> _EXERCISE PROMPT_
Please format the material from the line containing "Where should I click to: Select" through the line containing "pos(634,720)", both included, as a Markdown table with the columns Row and Line. Number each line in Row and leave out blank lines.

> _GIVEN ENTRIES_
%%
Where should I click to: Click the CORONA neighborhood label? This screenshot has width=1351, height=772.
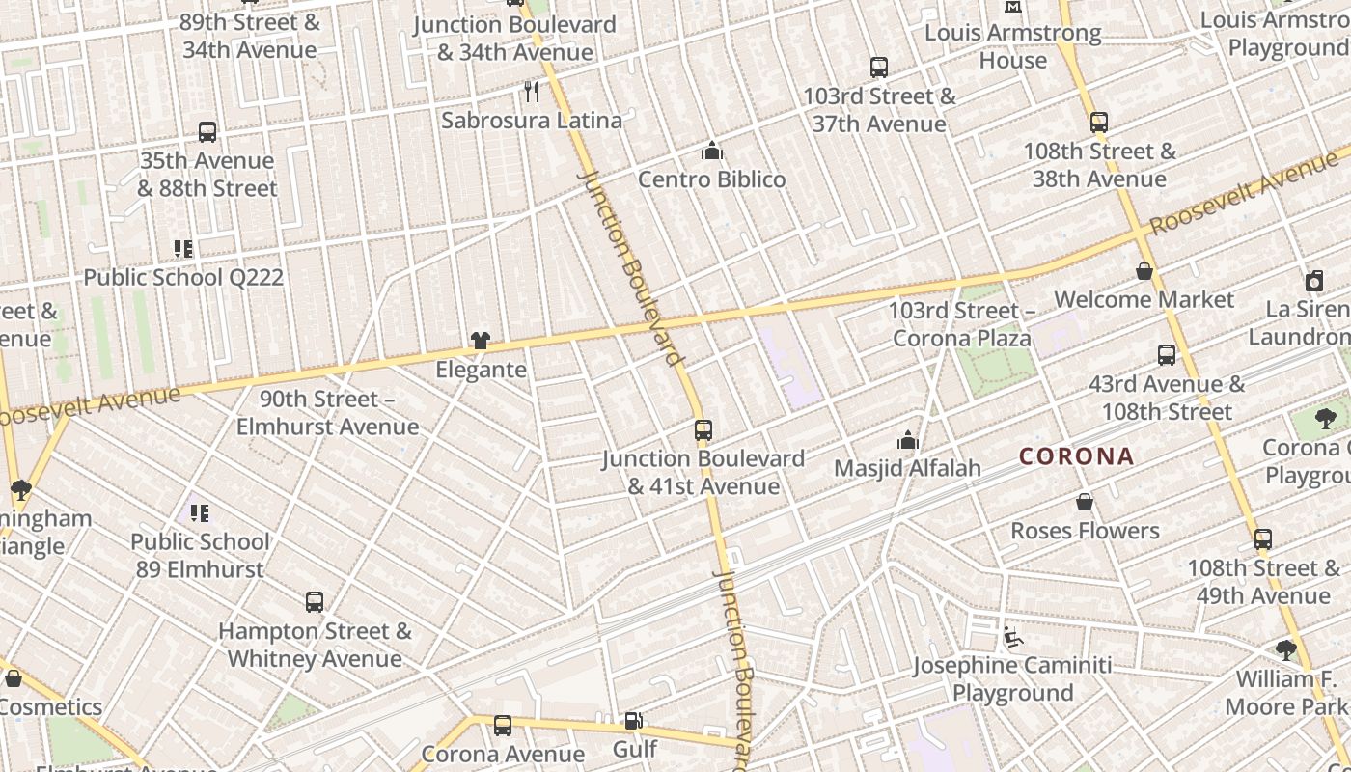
%%
%%
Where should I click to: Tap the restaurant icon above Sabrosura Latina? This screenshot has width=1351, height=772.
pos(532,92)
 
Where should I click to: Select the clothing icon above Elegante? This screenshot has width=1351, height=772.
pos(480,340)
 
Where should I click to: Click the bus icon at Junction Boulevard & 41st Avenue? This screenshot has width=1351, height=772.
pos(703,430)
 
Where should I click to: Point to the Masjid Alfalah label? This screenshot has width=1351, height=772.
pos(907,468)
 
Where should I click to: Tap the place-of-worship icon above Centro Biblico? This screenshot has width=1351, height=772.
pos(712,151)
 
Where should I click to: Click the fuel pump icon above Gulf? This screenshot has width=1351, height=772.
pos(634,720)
%%
> _ANSWER TO THIS TASK_
| Row | Line |
|---|---|
| 1 | Where should I click to: Select the clothing icon above Elegante? This screenshot has width=1351, height=772. |
| 2 | pos(480,340) |
| 3 | Where should I click to: Click the bus icon at Junction Boulevard & 41st Avenue? This screenshot has width=1351, height=772. |
| 4 | pos(703,430) |
| 5 | Where should I click to: Point to the Masjid Alfalah label? This screenshot has width=1351, height=772. |
| 6 | pos(907,468) |
| 7 | Where should I click to: Tap the place-of-worship icon above Centro Biblico? This screenshot has width=1351, height=772. |
| 8 | pos(712,151) |
| 9 | Where should I click to: Click the fuel pump icon above Gulf? This screenshot has width=1351, height=772. |
| 10 | pos(634,720) |